## Written request
Do the following statements agree with the text on weak entity sets below? Answer yes or no for each, and quote the words of the text that decide it. 1. The discriminator of a weak entity set is also called its partial key. 2. The identifying relationship is one to many from the weak entity set to the identifying entity set. 3. The identifying relationship set should carry descriptive attributes.

## Extract to read

Weak Entity Sets

Weak Entity Sets

An entity set may not have sufficient attributes to form a primary key. Such an entity set is termed a weak entity set. An entity set that has a primary key is termed a strong entity set.

As an illustration, consider the entity set payment, which has the three attributes: payment-number, payment-date, and payment-amount. Payment numbers are typically sequential numbers, starting from 1, generated separately for each loan. Thus, although each payment entity is distinct, payments for different loans may share the same payment number. Thus, this entity set does not have a primary key; it is a weak entity set.

For a weak entity set to be meaningful, it must be associated with another entity set, called the identifying or owner entity set. Every weak entity must be associated  with an identifying entity; that is, the weak entity set is said to be existence dependent on the identifying entity set. The identifying entity set is said to own the weak entity set that it identifies. The relationship associating the weak entity set with the identifying entity set is called the identifying relationship. The identifying relationship is many to one from the weak entity set to the identifying entity set, and the participation of the weak entity set in the relationship is total.

In our example, the identifying entity set for payment is loan, and a relationship loan-payment that associates payment entities with their corresponding loan entities is the identifying relationship.

Although a weak entity set does not have a primary key, we nevertheless need a means of distinguishing among all those entities in the weak entity set that depend on one particular strong entity. The discriminator of a weak entity set is a set of attributes that allows this distinction to be made. For example, the discriminator of the weak entity set payment is the attribute payment-number, since, for each loan, a payment number uniquely identifies one single payment for that loan. The discriminator of a weak entity set is also called the partial key of the entity set.

The primary key of a weak entity set is formed by the primary key of the identifying entity set, plus the weak entity set’s discriminator. In the case of the entity set payment, its primary key is {loan-number, payment-number}, where loan-number is the primary key of the identifying entity set, namely loan, and payment-number dis- tinguishes payment entities within the same loan.

The identifying relationship set should have no descriptive attributes, since any required attributes can be associated with the weak entity set (see the discussion of moving relationship-set attributes to participating entity sets in Section 2.2.1).

## Data listing
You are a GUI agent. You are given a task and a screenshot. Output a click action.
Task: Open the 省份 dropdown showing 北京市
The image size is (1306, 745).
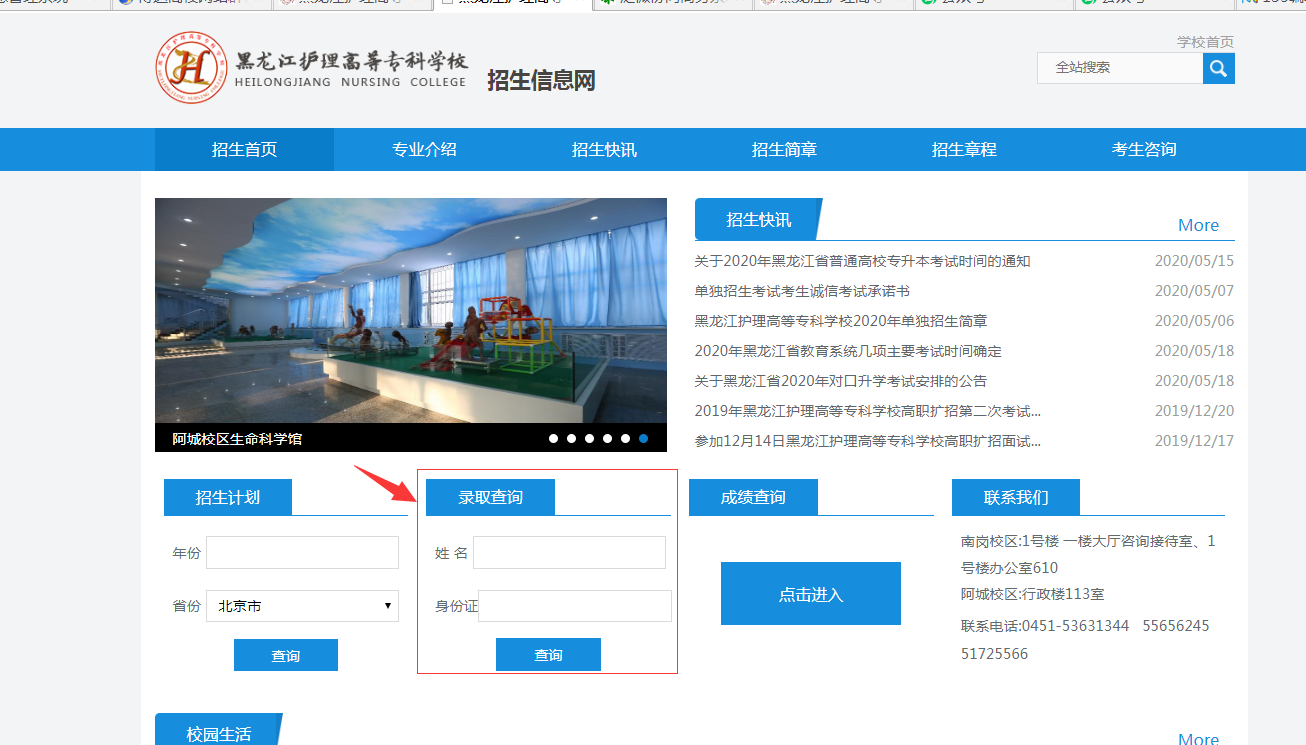302,606
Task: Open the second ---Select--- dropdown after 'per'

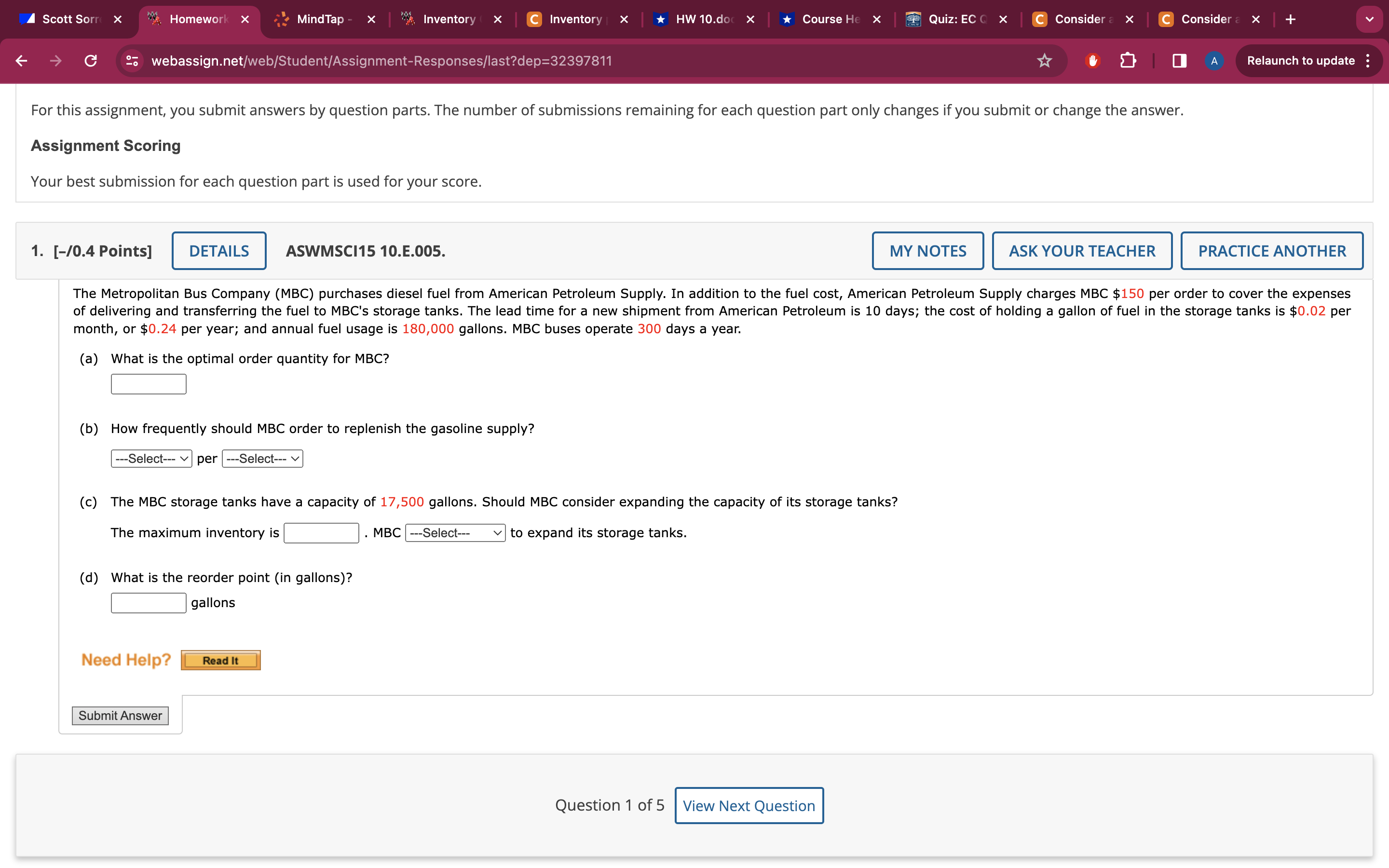Action: coord(262,458)
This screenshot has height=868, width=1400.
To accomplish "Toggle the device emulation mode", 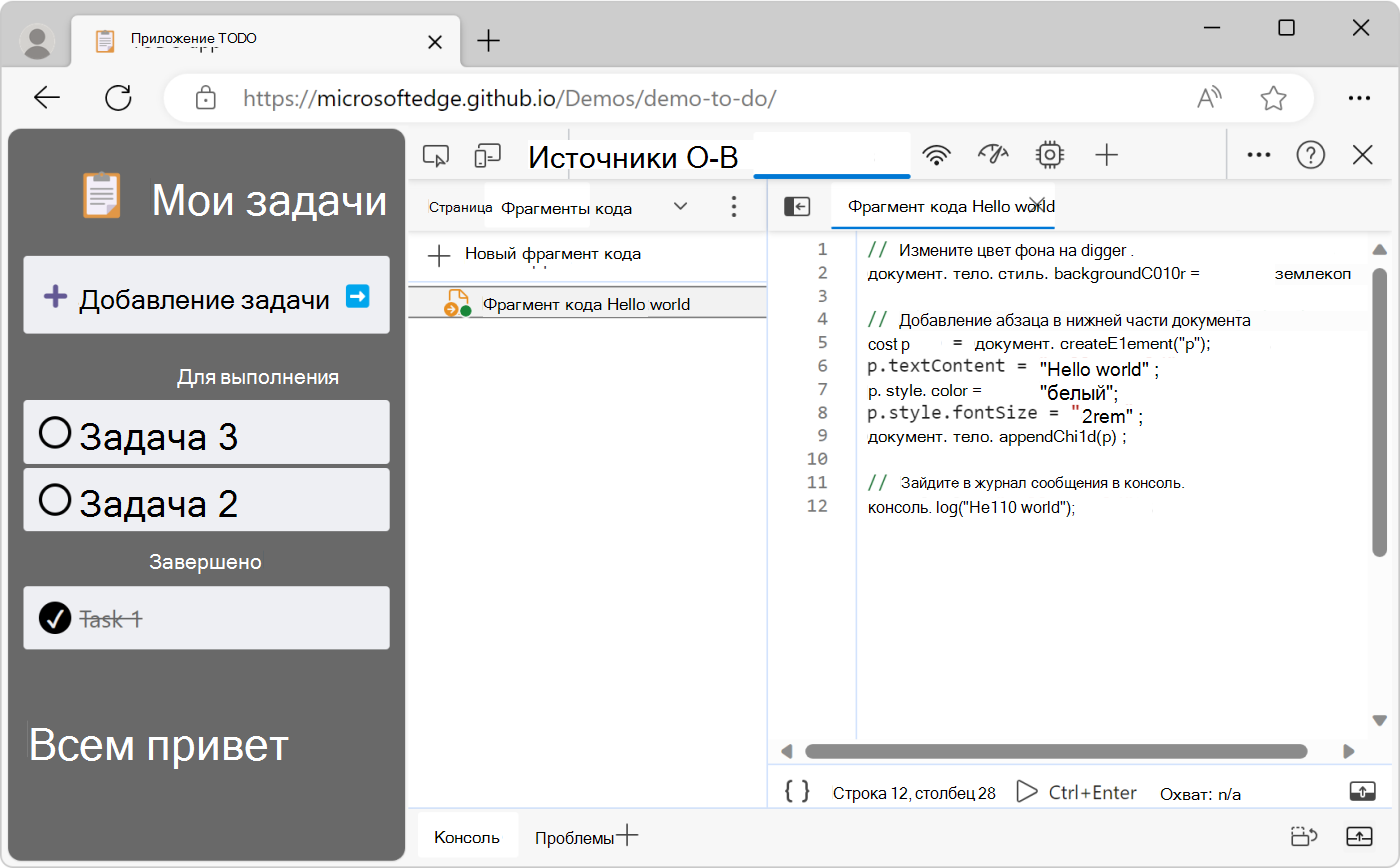I will pyautogui.click(x=487, y=155).
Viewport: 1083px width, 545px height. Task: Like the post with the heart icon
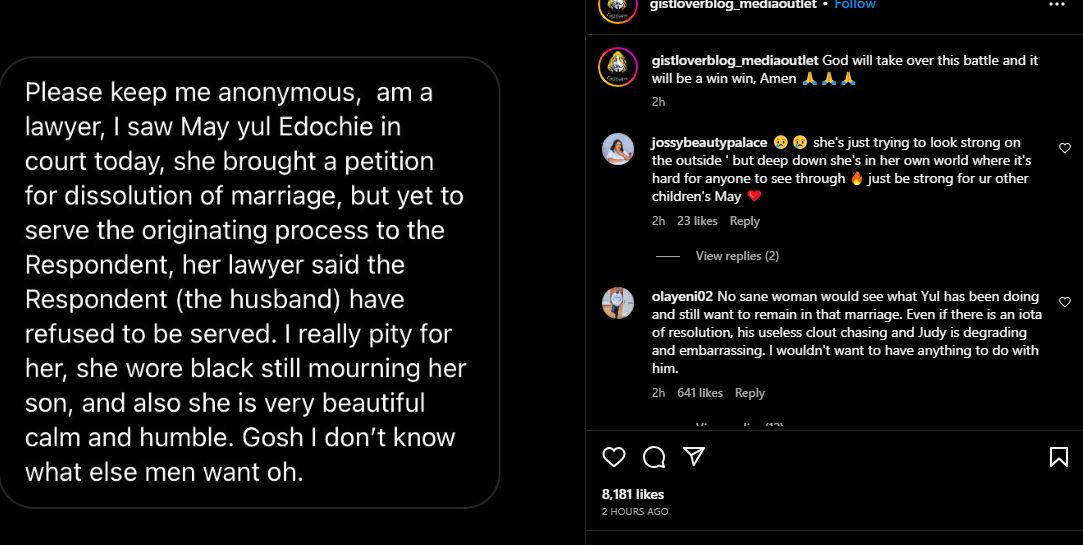[x=614, y=457]
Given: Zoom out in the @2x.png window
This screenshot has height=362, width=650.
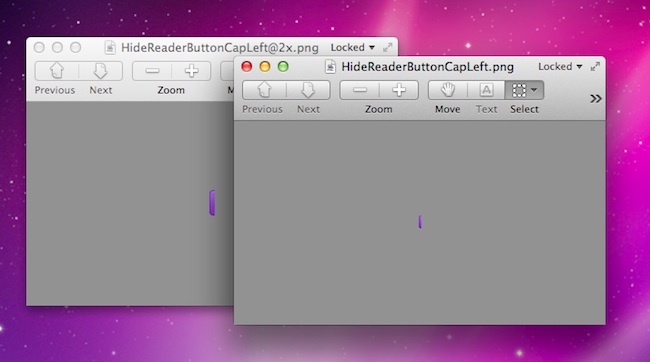Looking at the screenshot, I should (152, 71).
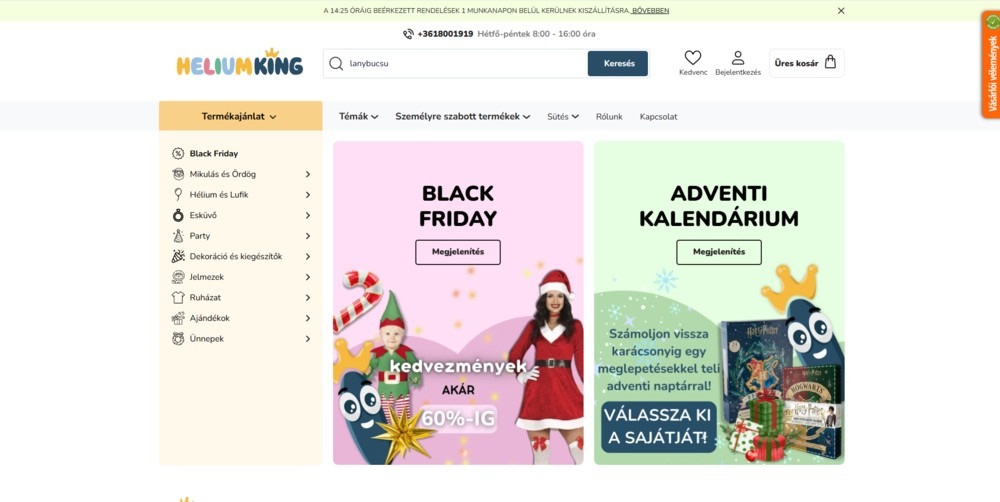Expand Személyre szabott termékek menu
The height and width of the screenshot is (502, 1000).
(x=462, y=117)
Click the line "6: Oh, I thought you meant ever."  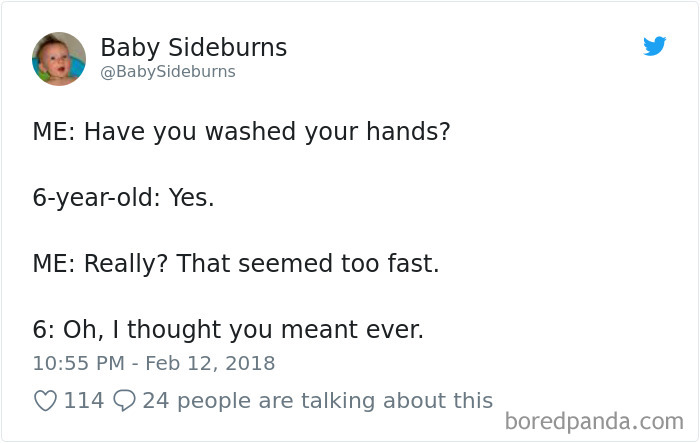(x=228, y=330)
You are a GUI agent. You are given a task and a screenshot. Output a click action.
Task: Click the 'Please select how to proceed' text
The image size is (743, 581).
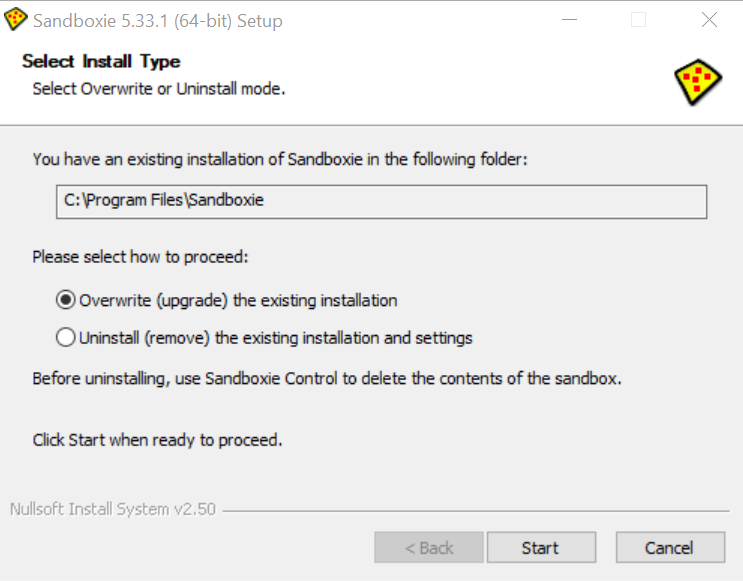pos(140,257)
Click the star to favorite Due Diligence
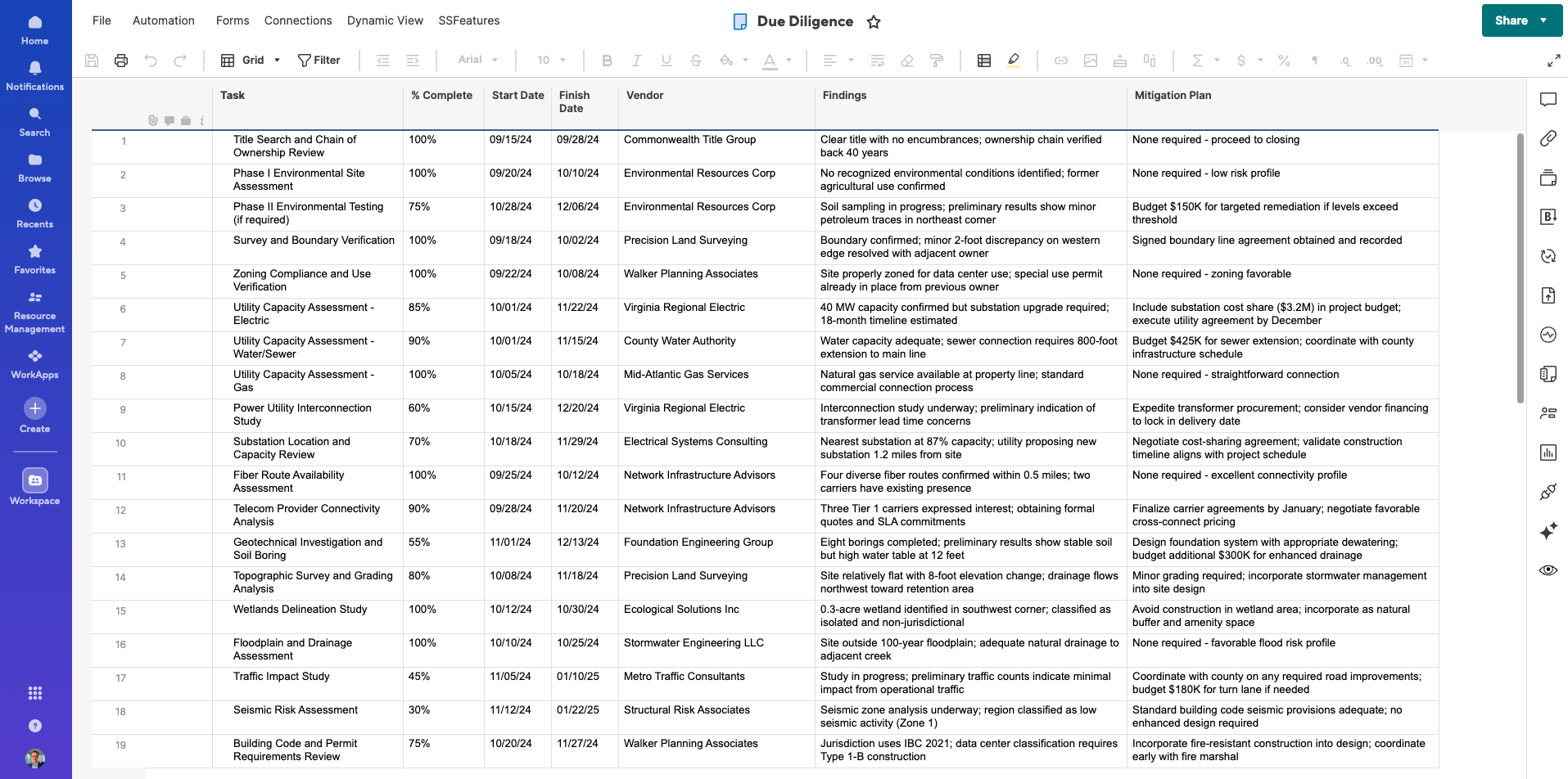Screen dimensions: 1568x779 point(874,22)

## Solution to this task
1. Yes: "The discriminator of a weak entity set is also called the partial key of the entity set."
2. No: "The identifying relationship is many to one from the weak entity set to the identifying entity set"
3. No: "The identifying relationship set should have no descriptive attributes"